BFM

Paris: l'hôpital Cochin suspend à titre conservatoire un aumônier proche de Bolloré

BFM M.Re avec AFP
L'hôpital Cochin à Paris (image d'illustration)

L'hôpital Cochin à Paris (image d'illustration) - Kenzo TRIBOUILLARD / AFP

Guillaume Seguin, qui est l'un des conseillers spirituels du milliardaire Vincent Bolloré, a été mis en cause pour des agressions sexuelles en 2015 et 2018. Le parquet de Paris avait classé l'affaire sans suite en 2020.

Un aumônier catholique de l'hôpital Cochin à Paris, Guillaume Seguin, que des témoins ont accusé d'agressions sexuelles, a été suspendu de cette fonction à titre conservatoire, a indiqué l'AP-HP mardi à l'AFP.

"Le processus de suspension est en cours", a indiqué l'AP-HP, confirmant des informations de presse et précisant que l'intéressé ne s'était pas présenté à l'hôpital depuis vendredi.

Conseiller spirituel de Vincent Bolloré

La semaine dernière, Le Monde et le journal catholique Golias avaient révélé que Guillaume Seguin, qui est aussi l'un des conseillers spirituels du milliardaire Vincent Bolloré, avait été mis en cause, via les témoignages de deux personnes auprès du diocèse de Paris, en 2015 puis en 2018, pour des agressions sexuelles.

Ce qui lui a valu une enquête canonique (au sein de l'Eglise, NDLR), se soldant par une sanction en 2020: l'Eglise lui a interdit de confesser pour une durée de cinq ans, une décision qui s'appliquait "en dehors de sa fonction (démarrée à l'été 2021, NDLR) d'aumônier à l'hôpital Cochin", a indiqué le diocèse à l'AFP.

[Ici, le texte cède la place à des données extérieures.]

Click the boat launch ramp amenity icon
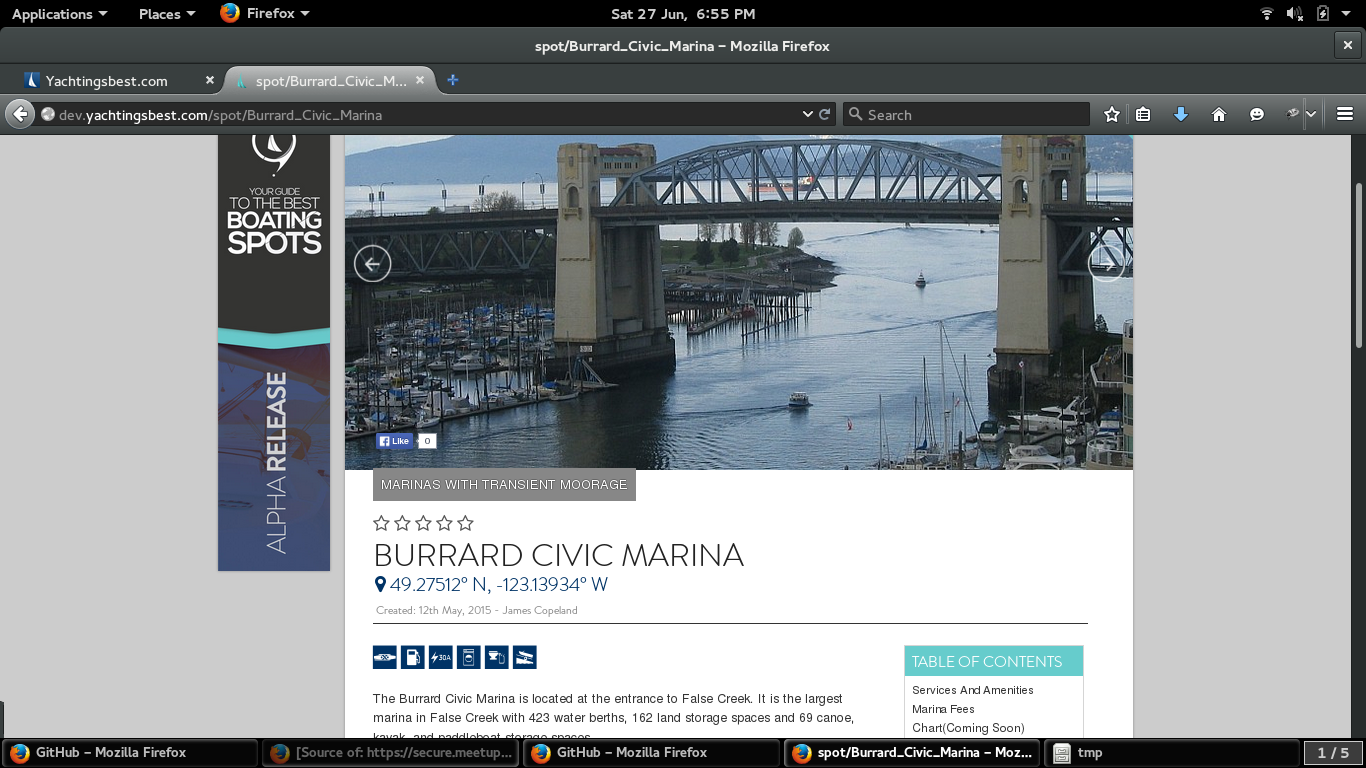The height and width of the screenshot is (768, 1366). point(524,657)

Les faits ont également été signalés par le diocèse au parquet de Paris. Ce dernier, interrogé par l'AFP, a toutefois indiqué que "la procédure a été classée sans suite le 7 décembre 2020 pour infraction insuffisamment caractérisée".

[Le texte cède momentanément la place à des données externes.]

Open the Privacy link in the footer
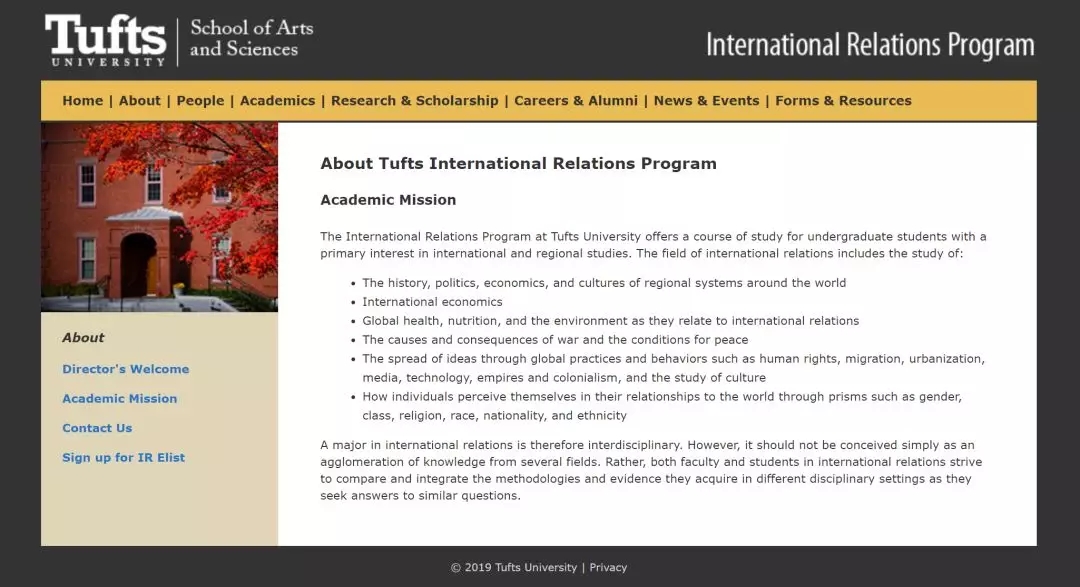The width and height of the screenshot is (1080, 587). (608, 568)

Selon une source proche du dossier, "la direction de l'hôpital Cochin a été alertée fin 2022" par un particulier de la situation de l'abbé, avant de se la faire confirmer par le diocèse.

Mardi, une dizaine de manifestants réunis devant l'entrée de l'hôpital Cochin, répondant à l'appel de l'association Be Brave France (lutte contre la pédocriminalité) ont sensibilisé les soignants en distribuant des tracts et ont appelé à aller jusqu'au "licenciement de l'abbé Seguin".